[start of TASK INPUT]
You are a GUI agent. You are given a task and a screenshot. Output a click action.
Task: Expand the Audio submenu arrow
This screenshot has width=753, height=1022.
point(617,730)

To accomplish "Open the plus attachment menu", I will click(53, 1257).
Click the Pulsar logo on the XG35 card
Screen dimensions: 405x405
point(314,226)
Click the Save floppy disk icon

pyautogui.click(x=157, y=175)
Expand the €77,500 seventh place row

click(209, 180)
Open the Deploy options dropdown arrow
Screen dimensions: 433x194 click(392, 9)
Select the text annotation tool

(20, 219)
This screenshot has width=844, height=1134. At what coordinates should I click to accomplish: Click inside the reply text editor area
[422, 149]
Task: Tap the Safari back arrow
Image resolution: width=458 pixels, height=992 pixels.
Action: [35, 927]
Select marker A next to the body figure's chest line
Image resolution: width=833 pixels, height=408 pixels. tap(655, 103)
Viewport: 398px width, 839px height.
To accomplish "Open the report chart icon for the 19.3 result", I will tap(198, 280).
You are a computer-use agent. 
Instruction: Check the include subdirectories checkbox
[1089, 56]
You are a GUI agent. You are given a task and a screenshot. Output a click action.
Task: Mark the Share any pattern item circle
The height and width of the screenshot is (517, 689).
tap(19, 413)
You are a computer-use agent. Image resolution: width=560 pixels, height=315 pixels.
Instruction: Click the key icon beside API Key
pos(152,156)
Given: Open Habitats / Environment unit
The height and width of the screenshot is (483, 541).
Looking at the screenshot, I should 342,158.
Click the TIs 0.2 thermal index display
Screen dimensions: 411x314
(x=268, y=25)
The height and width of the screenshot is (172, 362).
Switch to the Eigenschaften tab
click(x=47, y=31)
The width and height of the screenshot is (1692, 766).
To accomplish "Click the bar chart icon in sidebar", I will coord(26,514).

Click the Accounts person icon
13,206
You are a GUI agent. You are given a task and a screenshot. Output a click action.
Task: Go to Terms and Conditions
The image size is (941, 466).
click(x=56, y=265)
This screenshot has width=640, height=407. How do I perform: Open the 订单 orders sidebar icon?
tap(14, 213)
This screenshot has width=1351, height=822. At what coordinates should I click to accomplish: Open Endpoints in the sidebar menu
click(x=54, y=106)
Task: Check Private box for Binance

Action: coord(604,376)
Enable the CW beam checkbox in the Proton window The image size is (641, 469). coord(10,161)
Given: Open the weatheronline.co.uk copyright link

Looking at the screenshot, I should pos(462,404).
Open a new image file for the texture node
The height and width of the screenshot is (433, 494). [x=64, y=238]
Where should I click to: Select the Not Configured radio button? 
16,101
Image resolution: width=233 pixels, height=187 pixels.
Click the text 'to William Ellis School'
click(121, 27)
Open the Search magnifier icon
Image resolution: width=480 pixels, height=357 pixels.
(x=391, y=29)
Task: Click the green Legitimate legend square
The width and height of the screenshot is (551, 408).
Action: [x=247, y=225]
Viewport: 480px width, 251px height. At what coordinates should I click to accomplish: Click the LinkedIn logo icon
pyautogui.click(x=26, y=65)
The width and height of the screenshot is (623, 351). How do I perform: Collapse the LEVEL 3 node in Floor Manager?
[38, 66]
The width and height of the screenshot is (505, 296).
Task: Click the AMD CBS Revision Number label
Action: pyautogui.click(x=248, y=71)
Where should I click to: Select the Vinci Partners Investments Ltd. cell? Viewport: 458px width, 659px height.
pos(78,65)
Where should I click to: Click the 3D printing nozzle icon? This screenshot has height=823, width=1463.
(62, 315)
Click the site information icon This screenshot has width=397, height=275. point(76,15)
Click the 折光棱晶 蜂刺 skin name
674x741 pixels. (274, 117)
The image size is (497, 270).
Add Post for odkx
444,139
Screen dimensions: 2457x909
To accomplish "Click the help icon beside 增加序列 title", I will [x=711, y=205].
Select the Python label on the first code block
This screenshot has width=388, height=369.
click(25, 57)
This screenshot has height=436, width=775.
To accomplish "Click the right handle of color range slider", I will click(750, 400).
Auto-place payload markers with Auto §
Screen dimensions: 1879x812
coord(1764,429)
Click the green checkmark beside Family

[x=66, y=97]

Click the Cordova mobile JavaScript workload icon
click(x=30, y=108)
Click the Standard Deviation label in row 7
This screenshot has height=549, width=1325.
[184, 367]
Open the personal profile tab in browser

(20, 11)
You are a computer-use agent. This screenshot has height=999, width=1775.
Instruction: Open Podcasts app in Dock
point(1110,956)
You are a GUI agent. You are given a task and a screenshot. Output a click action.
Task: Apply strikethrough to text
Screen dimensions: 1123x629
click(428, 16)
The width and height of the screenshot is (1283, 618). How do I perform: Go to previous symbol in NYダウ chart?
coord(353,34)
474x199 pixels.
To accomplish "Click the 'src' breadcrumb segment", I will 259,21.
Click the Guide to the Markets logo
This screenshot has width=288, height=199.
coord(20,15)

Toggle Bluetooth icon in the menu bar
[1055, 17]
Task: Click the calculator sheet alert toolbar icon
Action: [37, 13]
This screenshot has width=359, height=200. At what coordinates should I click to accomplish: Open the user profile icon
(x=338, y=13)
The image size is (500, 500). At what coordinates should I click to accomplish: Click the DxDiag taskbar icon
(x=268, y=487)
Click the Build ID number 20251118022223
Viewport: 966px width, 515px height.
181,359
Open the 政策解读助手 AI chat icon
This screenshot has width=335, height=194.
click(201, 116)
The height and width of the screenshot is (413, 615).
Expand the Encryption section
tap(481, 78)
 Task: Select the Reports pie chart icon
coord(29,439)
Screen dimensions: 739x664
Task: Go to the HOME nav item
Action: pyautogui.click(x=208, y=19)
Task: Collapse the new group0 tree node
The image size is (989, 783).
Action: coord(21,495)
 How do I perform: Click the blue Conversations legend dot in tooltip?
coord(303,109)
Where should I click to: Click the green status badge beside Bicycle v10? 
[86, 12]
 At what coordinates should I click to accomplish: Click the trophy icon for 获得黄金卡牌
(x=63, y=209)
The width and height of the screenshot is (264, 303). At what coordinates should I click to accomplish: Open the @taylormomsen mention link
[end of TASK INPUT]
Reproduce the material between the lines containing "Click the Standard Deviation label in row 7" and "point(1110,956)", inclusive, with the requests intact. Scale each click coordinate in the answers by 1.75 and round to whole numbers with halves rounded up, leaving all other numbers unchanged.

Click the Standard Deviation label in row 7
This screenshot has height=549, width=1325.
[322, 642]
Open the personal profile tab in browser

(35, 19)
You are a computer-use agent. This screenshot has height=999, width=1775.
Instruction: Open Podcasts app in Dock
point(1943,1673)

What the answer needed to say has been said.